Should 窩心 be translated as nervous or heartwarming?
When language models are used in a business environment, further fine-tuning and customization is often required according to communication standards.
How would you translate the sentence “他讓我很窩心”? Using Meta Llama 2’s language model to translate it, it will be translated as “He made me feel very nervous”.
“窩心” is used in Taiwan to make people feel warm and touching, while “nervous” has a completely opposite meaning in English.
But with Taiwan’s own TAIDE model, it will be accurately translated as “He made me feel very touched.
One of the ten topics in the AI Evaluation Center is “Accuracy”. If the AI model lacks accuracy, it may cause misunderstandings and even affect work and life.
For example, in the medical field, inaccurate translation may lead to misdiagnosis or delayed treatment; in the financial field, it may lead to transaction losses; in the legal field, it may lead to litigation.
Second, if we do not have a language model that fits the cultural environment, or if a foreign language model does not have accurate evaluation capabilities when it enters our market, it is possible that other countries’ language models will use the most accurate evaluation capabilities. Cheap methods will be casually used to deal with the past, enter the market and be used by the public, causing adverse effects.
Finally, who should be the standard for “accuracy”? This is another question that many people ask. The AI Evaluation Center does not make up standard answers, but relies on normative sources, such as authoritative educational institutions like the National Institute of Education, as the basis for accuracy.
Going back to the example at the beginning, in the initial training data of Llama 2, it is obvious that there is a lot of original data that “warmth” means discomfort, which is why it chose to translate it that way. Are you saying that this is wrong? It cannot be said that it is wrong, but it does not meet Taiwan’s requirements for accuracy.
That is why it is very important to choose the unit to measure the accuracy against. If we expand it further, the accuracy must also take into account the needs of different businesses. When language models are used in a business environment, further fine-tuning and customization is often required according to communication standards.

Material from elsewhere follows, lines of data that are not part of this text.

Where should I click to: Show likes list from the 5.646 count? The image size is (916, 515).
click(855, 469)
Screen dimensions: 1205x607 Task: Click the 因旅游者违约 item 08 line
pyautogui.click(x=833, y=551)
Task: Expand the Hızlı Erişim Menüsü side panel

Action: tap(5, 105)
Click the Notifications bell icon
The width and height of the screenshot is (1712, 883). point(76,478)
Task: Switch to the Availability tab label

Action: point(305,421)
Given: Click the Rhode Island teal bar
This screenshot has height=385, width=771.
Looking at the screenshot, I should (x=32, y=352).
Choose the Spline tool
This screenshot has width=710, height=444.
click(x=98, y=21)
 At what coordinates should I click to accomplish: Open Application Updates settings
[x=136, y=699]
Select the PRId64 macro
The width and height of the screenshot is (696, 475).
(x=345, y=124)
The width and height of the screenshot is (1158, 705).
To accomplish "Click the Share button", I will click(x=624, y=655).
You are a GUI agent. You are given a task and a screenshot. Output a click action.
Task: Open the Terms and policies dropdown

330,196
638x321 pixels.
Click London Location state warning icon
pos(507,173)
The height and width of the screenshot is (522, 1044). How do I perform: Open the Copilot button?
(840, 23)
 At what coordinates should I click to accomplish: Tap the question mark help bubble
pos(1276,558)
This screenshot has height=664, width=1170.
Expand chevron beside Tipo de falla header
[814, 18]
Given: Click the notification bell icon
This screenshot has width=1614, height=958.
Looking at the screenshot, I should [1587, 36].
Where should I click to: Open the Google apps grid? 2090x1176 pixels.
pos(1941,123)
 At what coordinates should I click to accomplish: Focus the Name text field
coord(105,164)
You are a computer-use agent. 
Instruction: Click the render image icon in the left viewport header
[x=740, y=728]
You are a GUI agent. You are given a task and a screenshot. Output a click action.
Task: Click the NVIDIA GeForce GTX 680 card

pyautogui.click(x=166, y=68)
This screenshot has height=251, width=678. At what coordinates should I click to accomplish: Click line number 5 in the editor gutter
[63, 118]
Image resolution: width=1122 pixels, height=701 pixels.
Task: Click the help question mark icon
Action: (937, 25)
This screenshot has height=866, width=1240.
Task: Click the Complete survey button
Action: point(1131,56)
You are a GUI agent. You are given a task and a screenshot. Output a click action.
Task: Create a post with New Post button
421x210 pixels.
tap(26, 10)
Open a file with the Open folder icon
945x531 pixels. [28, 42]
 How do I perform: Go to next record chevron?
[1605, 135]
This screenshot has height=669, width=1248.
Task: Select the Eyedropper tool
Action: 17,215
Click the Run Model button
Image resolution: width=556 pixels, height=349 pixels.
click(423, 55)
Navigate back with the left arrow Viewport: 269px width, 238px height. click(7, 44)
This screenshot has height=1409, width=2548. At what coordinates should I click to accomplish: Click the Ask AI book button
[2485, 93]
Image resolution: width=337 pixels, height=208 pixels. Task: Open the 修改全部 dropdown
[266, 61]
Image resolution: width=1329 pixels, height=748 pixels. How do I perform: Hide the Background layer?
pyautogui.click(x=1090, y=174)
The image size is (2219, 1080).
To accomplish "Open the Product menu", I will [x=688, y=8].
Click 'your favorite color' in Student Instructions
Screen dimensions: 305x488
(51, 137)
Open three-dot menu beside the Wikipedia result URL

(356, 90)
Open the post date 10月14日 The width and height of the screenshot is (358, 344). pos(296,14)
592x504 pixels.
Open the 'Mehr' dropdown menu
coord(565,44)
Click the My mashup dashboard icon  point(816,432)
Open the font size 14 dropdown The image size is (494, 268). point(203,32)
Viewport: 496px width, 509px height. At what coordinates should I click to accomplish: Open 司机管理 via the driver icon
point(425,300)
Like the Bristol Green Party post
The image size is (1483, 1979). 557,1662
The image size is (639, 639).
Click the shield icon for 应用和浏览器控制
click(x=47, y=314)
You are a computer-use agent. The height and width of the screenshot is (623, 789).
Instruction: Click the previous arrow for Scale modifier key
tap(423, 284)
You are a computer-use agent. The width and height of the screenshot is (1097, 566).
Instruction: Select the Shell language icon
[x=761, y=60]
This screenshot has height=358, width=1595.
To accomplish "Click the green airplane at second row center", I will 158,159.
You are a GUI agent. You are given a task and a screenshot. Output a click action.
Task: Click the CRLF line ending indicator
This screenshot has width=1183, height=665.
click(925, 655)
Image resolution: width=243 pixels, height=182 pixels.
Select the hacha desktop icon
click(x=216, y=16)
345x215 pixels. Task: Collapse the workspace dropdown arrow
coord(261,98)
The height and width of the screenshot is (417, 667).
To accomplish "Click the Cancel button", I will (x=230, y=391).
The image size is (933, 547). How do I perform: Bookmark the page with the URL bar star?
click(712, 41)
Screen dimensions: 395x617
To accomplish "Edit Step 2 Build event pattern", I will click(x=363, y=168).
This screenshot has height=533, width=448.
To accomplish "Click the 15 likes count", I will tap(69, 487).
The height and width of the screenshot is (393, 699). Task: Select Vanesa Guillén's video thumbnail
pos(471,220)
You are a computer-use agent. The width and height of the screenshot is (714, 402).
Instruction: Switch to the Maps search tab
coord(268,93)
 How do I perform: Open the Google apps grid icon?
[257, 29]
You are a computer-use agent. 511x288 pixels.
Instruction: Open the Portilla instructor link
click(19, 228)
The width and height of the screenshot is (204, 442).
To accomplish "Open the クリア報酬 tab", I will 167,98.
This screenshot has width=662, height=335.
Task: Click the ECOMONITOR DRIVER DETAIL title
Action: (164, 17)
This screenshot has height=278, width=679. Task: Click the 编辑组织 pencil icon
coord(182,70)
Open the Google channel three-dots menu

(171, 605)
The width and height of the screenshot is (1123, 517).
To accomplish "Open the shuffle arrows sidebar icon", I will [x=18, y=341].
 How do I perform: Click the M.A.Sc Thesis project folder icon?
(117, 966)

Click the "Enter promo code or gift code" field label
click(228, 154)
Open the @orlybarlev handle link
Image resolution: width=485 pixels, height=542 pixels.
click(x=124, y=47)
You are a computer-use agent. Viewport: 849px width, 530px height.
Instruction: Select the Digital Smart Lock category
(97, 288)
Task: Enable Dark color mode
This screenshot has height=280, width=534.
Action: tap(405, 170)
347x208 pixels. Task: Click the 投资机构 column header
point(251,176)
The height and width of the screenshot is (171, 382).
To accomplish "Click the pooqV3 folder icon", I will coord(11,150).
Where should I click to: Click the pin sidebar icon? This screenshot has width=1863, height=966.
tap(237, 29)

For example, many fields have what we commonly call “jargon” — a customized vocabulary. People in the same business can understand these words at a glance, but people outside the field may not necessarily know them. Another reason is that the same words can have completely different meanings in different industries.
For example, official documents written by law firms and government agencies have very clear jargon, and outsiders may not necessarily understand this specialized vocabulary. At this point, we need to build a dataset within an organization to fine-tune and further adapt the previously trained AI model.
When all areas of life can freely fine-tune translation models, text translators will be relegated to the task of final proofreading and model tuning — this could happen within the next two to three years.